それは、作中の舞台だった錬金術世界はわれわれが生きる “現実世界” とつながっているパラレルワールドだった、というものだ。
錬金術世界と現実世界は “門” を通じてつながっており、錬金術を可能にするエネルギーは現実世界から供給されている。

主人公・エドは門を通り抜けて現実世界の1921年、ドイツのミュンヘンに辿り着き、いつの日か錬金術世界に戻ろうと誓い、その方法を模索しながら現実世界で生きていくーーというのが、TVシリーズの結末だった。
だから、『シャンバラを征く者』は、現実世界でもがくエドの物語として始まる。
エドは元の世界に帰る可能性をロケット工学に見出すも、研究は思うように進まず、無力感にとらわれている。
そしてエドの傍らには、ロケット工学の研究仲間のアルフォンス・ハイデリヒがいる。
その面影は、錬金術世界にいるはずの弟・アルによく似ている。
パラレルワールドなので、現実世界には錬金術世界とそっくりな人間も存在している。
だから、TVシリーズで退場してしまった人々も、別の役割を持ったキャラクターとして登場する。
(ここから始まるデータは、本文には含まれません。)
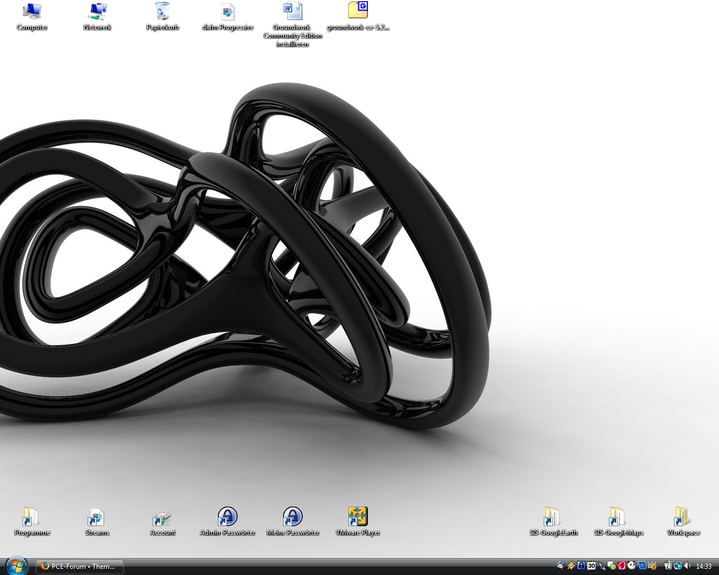Open the Workspace folder shortcut

(x=683, y=517)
設定を活かしたファンサービスでもあると同時に、この劇場版をより味わい深くする要素だ。

そんなエドはやがて、新たな出会いをきっかけに意外な事件に遭遇、ある集団の謎めいた陰謀に巻き込まれて行く。
一方、錬金術世界ではアルが、兄・エドとの再会を願い、その手掛かりを得たことで動き始める。
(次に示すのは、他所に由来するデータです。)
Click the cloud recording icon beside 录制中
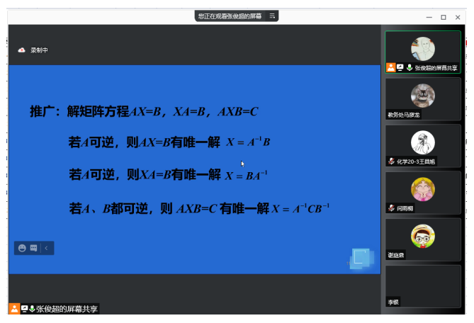Screen dimensions: 474x323 tap(22, 50)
やがてエドとアル、それぞれの身の回りに起きる出来事が不吉に連動し、錬金術世界と現実世界の双方を揺るがす未曾有の自体へと発展していく……。
▲TVシリーズの物語から2年後の1923年が舞台だ。

エドが中心となる現実世界の物語は1920年代のヨーロッパを舞台としており、当時の時代背景や実在の人物も巧みに物語に組み込まれている。
それは『ヒヲウ戦記』、『天保異聞 妖奇士』、『コンクリート・レボルティオ〜超人幻想〜』といった作品でも発揮された會川の真骨頂といえる手法。
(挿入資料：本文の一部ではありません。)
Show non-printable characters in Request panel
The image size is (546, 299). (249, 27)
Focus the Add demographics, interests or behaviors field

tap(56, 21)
物語に奥行きを与えると同時に、エドのドラマが観客にとっても無縁ではないという生々しさを伝えてくる。
また、主に錬金術世界で展開されるアクションは、高く評価されたTVシリーズをさらにグレードアップさせた壮大なクライマックスとして、劇場映画らしい興奮を味合わせてくれる。
現実世界の風景を丁寧に描写しながら展開する感情ドラマと、錬金術を活かしたアクションの組み合わせから生まれる濃厚な味わいは、“『鋼の錬金術』らしさ” を主軸に据えると同時に “劇場映画であること” を意識した水島監督と、制作を担当したスタジオ・ボンズのスタッフによって生み出されたものだ。
さらに、本作のためにL’Arc〜en〜Cielが書き下ろした主題歌、『Link』と『LOST HEAVEN』の2曲も作品にしっかりと寄り添い、映画の印象をより深く記憶に刻み込んでくれている。
▲本作の特徴である錬金術描写も充実。